Scientific Dissection of Human Vision
Why has image recognition been such a difficult task? Decades ago, when computers became capable of crunching numbers of thousands of pixels, we started wondering if we could give a computer the ability to see. Image processing soon became a big domain. We learned concepts such as brightness and contrast, hue and saturation, and shadows and highlights. We then developed edge detectors, and we soon started realizing that object recognition was a super-hard problem. Hard-coding to decode concepts from data that have noise and high variance becomes extremely tedious. But, then came neural networks! Convolutional Neural Networks became the de-facto standard to classify images. Neural Networks are curve-fitters, or as mathematicians call them, universal function approximators. They are great at generalizing. I am, however, a little unimpressed with the flexibility they offer.

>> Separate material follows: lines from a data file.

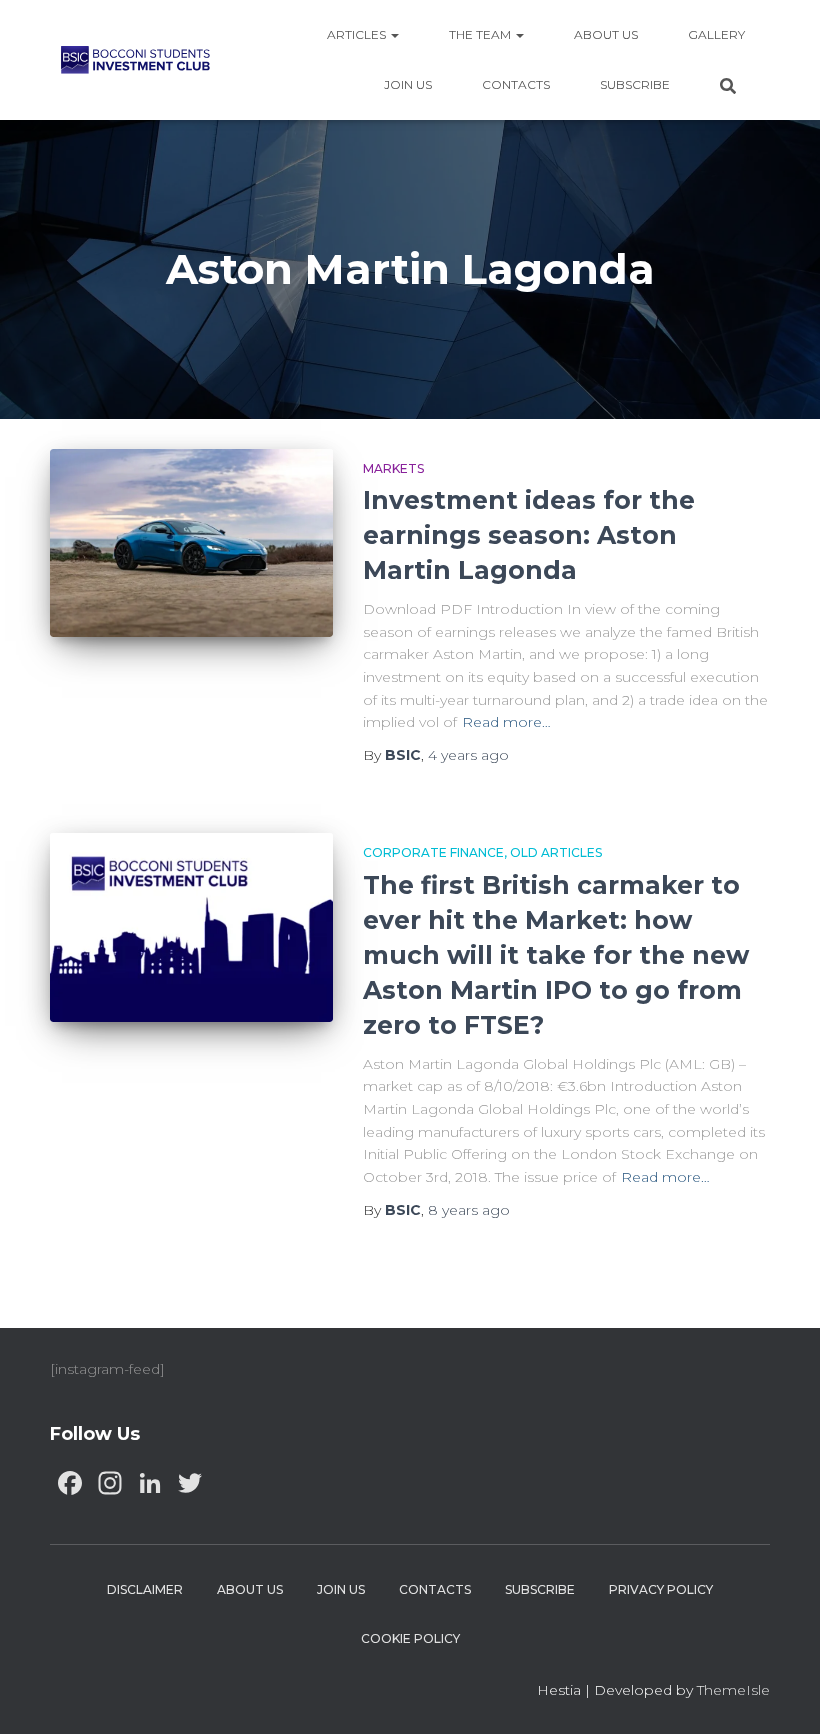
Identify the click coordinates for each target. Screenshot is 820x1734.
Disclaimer (145, 1589)
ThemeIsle (733, 1690)
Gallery (716, 34)
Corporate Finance (433, 852)
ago (468, 755)
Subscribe (635, 84)
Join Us (408, 84)
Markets (393, 468)
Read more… (506, 722)
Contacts (516, 84)
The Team (481, 34)
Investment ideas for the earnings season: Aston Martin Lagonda (529, 535)
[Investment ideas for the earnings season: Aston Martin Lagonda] (191, 543)
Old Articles (556, 852)
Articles (358, 34)
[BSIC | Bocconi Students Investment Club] (135, 60)
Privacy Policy (661, 1589)
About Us (606, 34)
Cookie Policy (410, 1638)
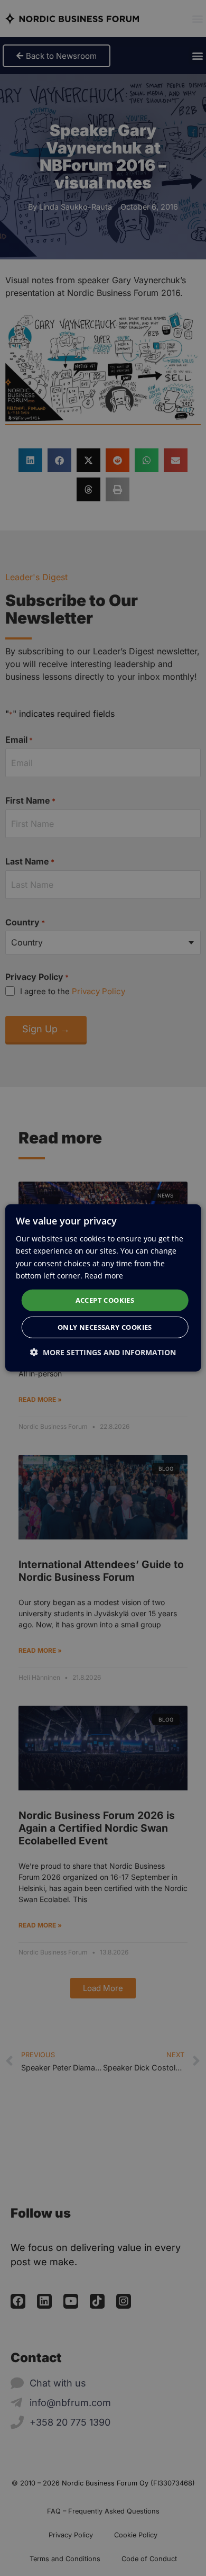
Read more (104, 1275)
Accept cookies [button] (105, 1300)
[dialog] (103, 1288)
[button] (103, 1352)
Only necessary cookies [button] (105, 1327)
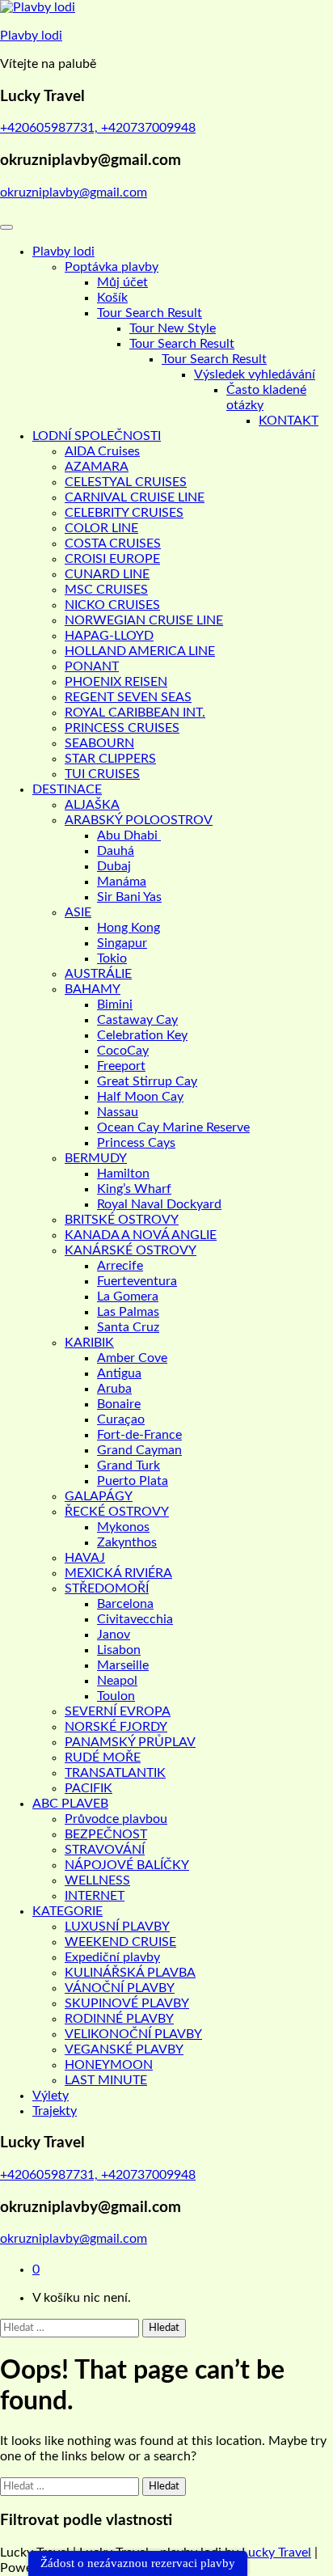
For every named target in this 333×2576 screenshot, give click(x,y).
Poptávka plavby (111, 266)
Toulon (116, 1696)
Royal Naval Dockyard (159, 1204)
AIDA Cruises (102, 451)
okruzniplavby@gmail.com (73, 192)
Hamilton (123, 1173)
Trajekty (54, 2110)
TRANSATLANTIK (115, 1772)
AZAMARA (97, 466)
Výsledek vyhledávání (254, 374)
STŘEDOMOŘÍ (107, 1588)
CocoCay (123, 1050)
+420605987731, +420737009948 (98, 127)
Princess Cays (136, 1142)
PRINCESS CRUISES (122, 727)
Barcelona (125, 1603)
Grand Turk (128, 1465)
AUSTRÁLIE (98, 973)
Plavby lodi (31, 35)
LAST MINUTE (106, 2080)
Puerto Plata (132, 1480)
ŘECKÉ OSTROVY (117, 1511)
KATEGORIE (67, 1911)
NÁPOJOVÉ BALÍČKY (127, 1865)
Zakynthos (127, 1542)
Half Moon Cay (140, 1096)
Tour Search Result (149, 313)
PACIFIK (88, 1788)
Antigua (119, 1373)
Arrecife (120, 1265)
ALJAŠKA (92, 804)
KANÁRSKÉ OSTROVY (130, 1250)
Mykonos (123, 1527)
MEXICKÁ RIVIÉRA (118, 1573)
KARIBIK (89, 1342)
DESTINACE (67, 789)
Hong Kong (128, 927)
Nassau (117, 1112)
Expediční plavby (112, 1957)
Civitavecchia (135, 1619)
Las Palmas (128, 1311)
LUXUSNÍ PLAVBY (117, 1926)
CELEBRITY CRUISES (124, 512)
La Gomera (127, 1296)
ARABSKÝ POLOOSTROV (139, 820)
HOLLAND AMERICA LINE (140, 651)
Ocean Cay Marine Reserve (173, 1127)
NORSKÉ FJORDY (116, 1726)
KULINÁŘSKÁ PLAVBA (130, 1972)
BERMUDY (96, 1158)
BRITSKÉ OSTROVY (122, 1219)
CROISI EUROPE (112, 558)
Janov (113, 1634)
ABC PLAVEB (70, 1803)
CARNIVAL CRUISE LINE (134, 497)
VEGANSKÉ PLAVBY (124, 2049)
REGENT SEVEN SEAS (128, 697)
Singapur (122, 943)
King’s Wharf (134, 1188)
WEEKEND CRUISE (120, 1941)
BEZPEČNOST (106, 1834)
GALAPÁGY (99, 1496)
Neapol (117, 1680)
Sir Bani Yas (129, 896)
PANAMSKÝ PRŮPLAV (130, 1742)
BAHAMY (92, 989)
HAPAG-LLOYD (109, 635)
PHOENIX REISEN (116, 681)
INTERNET (94, 1895)
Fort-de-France (139, 1434)
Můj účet (122, 282)
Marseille (123, 1665)
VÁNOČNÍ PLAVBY (120, 1988)
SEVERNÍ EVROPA (118, 1711)
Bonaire (119, 1404)
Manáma (121, 881)
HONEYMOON (109, 2064)
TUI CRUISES (102, 774)
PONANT (92, 666)
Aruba (114, 1388)
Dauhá (115, 850)
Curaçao (121, 1419)
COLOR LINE (101, 528)
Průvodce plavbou (116, 1819)
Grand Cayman (139, 1450)
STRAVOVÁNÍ (105, 1849)
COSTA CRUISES (113, 543)
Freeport (121, 1066)
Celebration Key (142, 1035)
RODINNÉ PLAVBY (119, 2018)
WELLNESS (97, 1880)
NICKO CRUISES (112, 605)
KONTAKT (288, 420)
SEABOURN (99, 743)
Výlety (50, 2095)
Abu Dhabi (129, 835)
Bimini (115, 1004)
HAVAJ (85, 1557)
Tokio (112, 958)
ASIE (78, 912)
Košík (112, 297)
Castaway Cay (137, 1019)
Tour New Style (172, 328)
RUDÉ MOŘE (103, 1757)
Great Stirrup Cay (147, 1081)
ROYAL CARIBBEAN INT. (135, 712)
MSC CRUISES (106, 589)
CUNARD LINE (107, 574)
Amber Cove (132, 1357)
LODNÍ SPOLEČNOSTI (96, 435)
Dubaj (114, 866)
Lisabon (119, 1649)
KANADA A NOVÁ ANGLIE (141, 1235)
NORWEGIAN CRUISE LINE (144, 620)
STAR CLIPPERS (110, 758)
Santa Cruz (128, 1327)
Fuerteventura (137, 1281)
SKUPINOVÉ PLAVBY (127, 2003)
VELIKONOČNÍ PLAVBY (133, 2034)
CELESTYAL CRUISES (126, 482)
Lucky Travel (276, 2552)
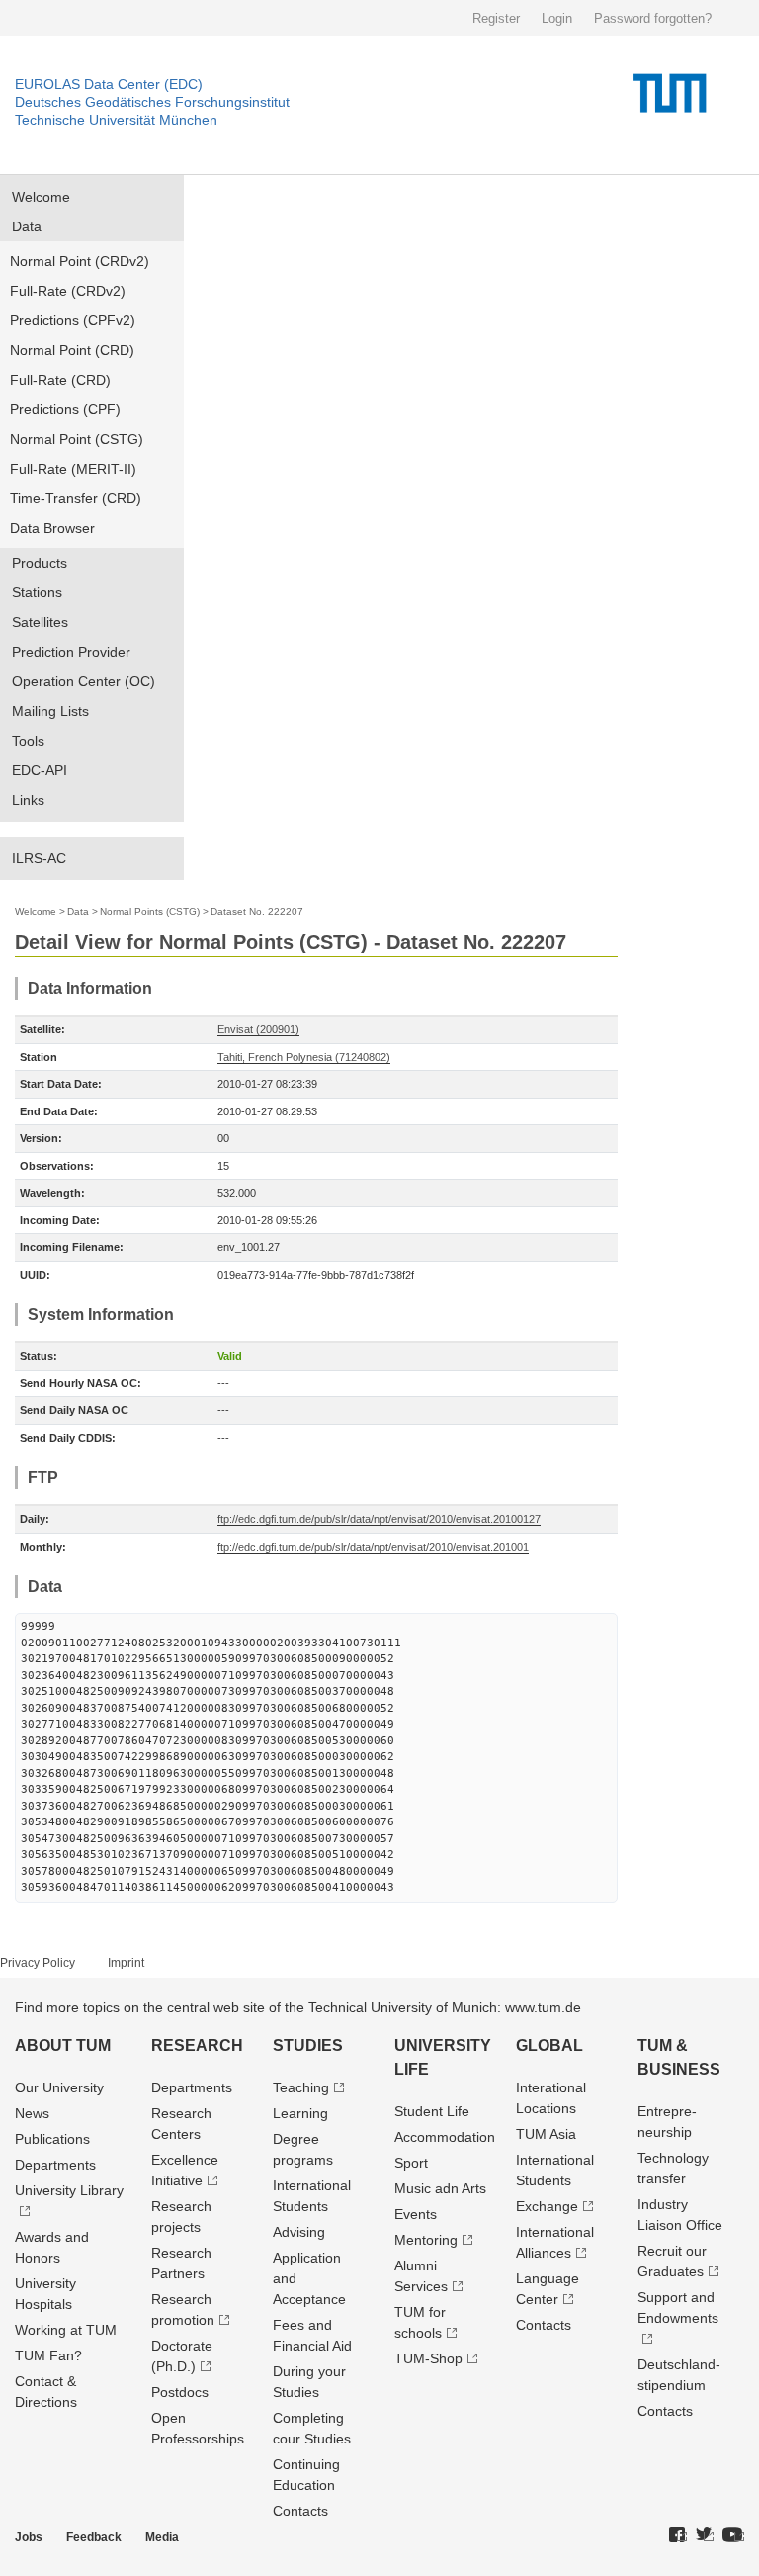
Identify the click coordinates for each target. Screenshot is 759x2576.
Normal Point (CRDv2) (79, 261)
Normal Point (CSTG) (76, 439)
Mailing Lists (50, 711)
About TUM (63, 2045)
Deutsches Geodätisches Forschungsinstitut (152, 102)
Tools (28, 741)
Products (39, 563)
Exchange (547, 2206)
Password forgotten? (653, 18)
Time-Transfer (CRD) (75, 498)
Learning (300, 2113)
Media (162, 2537)
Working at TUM (66, 2330)
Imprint (126, 1963)
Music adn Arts (440, 2188)
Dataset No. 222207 (257, 911)
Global (549, 2045)
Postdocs (180, 2392)
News (32, 2113)
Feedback (94, 2537)
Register (496, 18)
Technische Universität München (116, 120)
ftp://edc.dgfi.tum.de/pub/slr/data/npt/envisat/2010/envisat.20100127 (379, 1519)
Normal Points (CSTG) (150, 911)
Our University (59, 2087)
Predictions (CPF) (65, 409)
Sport (411, 2163)
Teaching (301, 2087)
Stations (37, 592)
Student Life (431, 2111)
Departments (55, 2165)
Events (415, 2214)
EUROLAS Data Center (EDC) (109, 84)
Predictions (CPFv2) (72, 320)
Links (28, 800)
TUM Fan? (48, 2355)
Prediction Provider (71, 652)
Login (557, 18)
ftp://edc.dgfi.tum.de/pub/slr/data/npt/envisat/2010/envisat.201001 (373, 1547)
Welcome (41, 197)
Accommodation (444, 2137)
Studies (308, 2045)
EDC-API (39, 770)
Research (197, 2045)
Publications (52, 2139)
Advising (299, 2232)
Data (27, 226)
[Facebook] (678, 2535)
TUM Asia (546, 2134)
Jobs (28, 2537)
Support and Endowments (677, 2307)
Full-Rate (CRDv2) (68, 291)
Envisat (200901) (258, 1029)
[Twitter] (705, 2535)
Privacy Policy (37, 1963)
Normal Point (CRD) (72, 350)
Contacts (300, 2511)
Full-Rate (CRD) (60, 380)
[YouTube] (733, 2535)
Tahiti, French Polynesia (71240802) (303, 1057)
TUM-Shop (428, 2358)
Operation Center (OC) (83, 681)
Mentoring (426, 2240)
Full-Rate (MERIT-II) (73, 469)
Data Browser (52, 528)
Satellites (40, 622)
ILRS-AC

Firstly, training a neural-net has to be preceded by curating a data-set of hundreds of thousands of labelled images. When you train a CNN to classify labels from a given image, you are simply giving a computer a problem to solve, whose answers you might never come to know. You get gifted with a blackbox that takes inputs and gives you outputs that you asked for. The blackbox also comes with constraints in terms of how much information you will be given about a test image that you supplied to classify. My mind did not agree with this method, and hence I am going to follow a classical approach and find methods to recognize objects and concepts from images without using a strict convolutional neural network.
Dissecting an Image
Properties of a Pixel
In terms of RGB data, a pixel can contain 0-100% red, 0-100% green, and 0-100% blue colors. A grayscale pixel can contain only the luminosity from 0 to 100%. 100% is generally equal to 255 for 8 bits per channel. To derive luminosity from 3 colors for a pixel, we average out the three color values of that pixel.
The complexity starts to grow when you start placing pixels next to or below one another, and low-level properties emerge.
Properties of an Image
Global image properties are intrinsic characteristics of the entire domain of images that exist regardless of the objects within that image.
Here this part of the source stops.